Or consider, come to that, our approach to those who in one way or another depend on the state for their livelihood. Inadequately funded welfare systems create poverty with all the social problems and costs that flow from it. Falling public-sector wages have both hit recruitment and retention, and meant less pressure on private employers to pay higher wages. But our political model ignores such things: our policies are shaped instead by a more “prudent” mixture of bean counting and spite. 

It’s easy to blame this entirely on a Tory party that has governed Britain for 32 of the last 45 years, not to mention a Treasury that will never opt to pay £10bn for something that works when it can pay £9.9bn for something which doesn’t. But I think there’s a broader political culture problem, too. The interview clip that went viral in the last few days, in which Janet Street-Porter accused Rishi Sunak of hating pensioners after he had the gall to produce a single Budget that offered them no handouts, is a reminder our politics has become transactional. Too many voters will support only those things which clearly benefit them. Those that do not, they oppose. 
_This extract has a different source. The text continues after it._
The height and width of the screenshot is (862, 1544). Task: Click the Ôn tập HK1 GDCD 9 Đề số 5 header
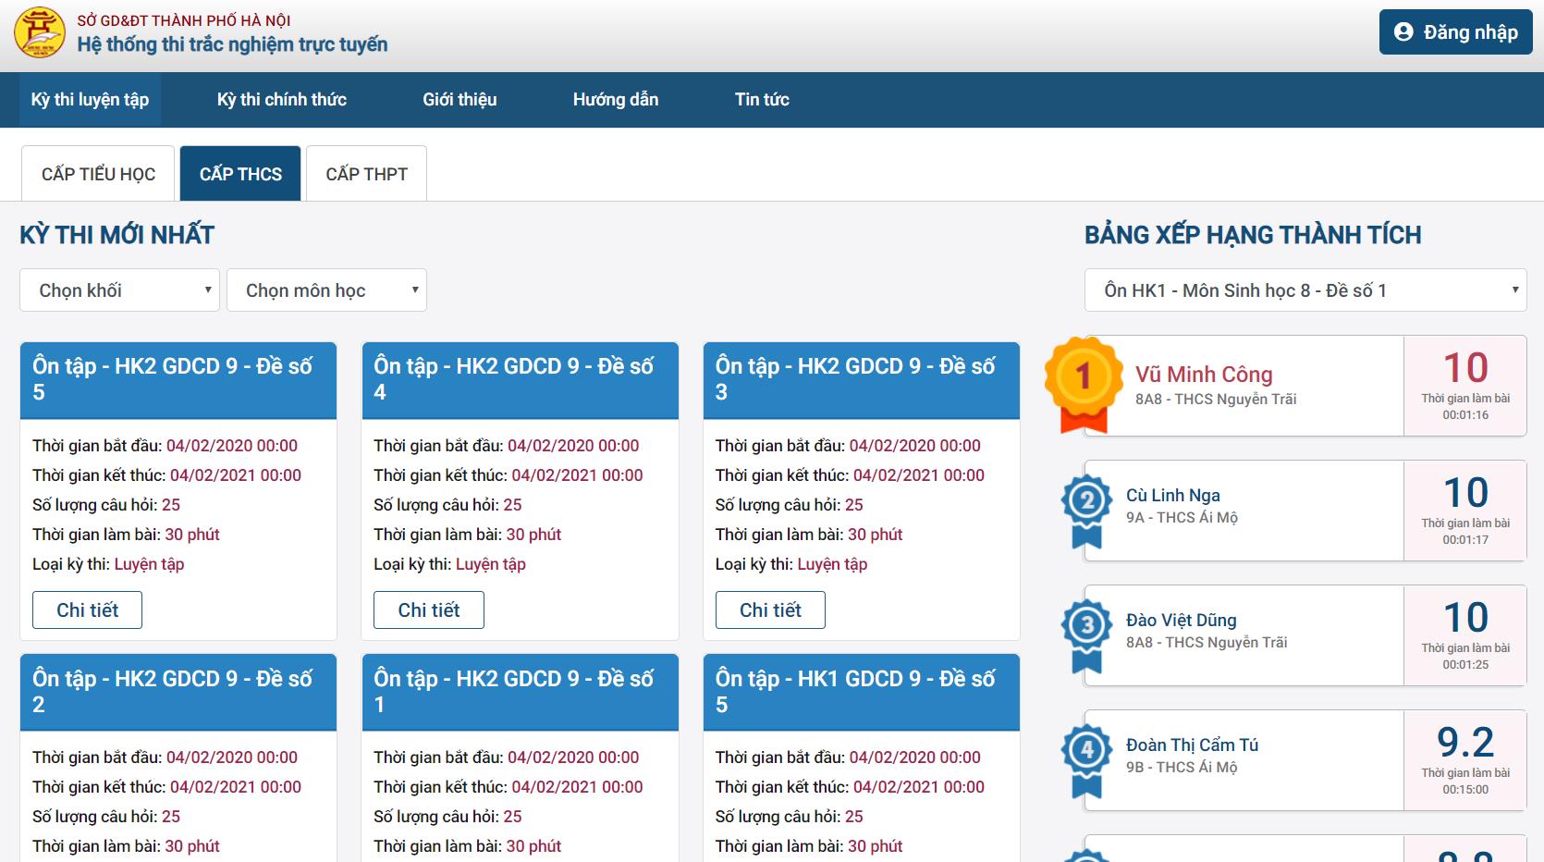tap(861, 691)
To steal another line from the pre-Downing Street David Cameron, we can’t go on like this. There are things that the state should fund because they benefit us all. Local government, which can make towns nicer, more prosperous places, rather than rolling from crisis to crisis and doing their best to manage decline. An educated and healthy population, which can actually afford to live. There is such a thing as society. To fix this country, we’re going to need to start saying as much.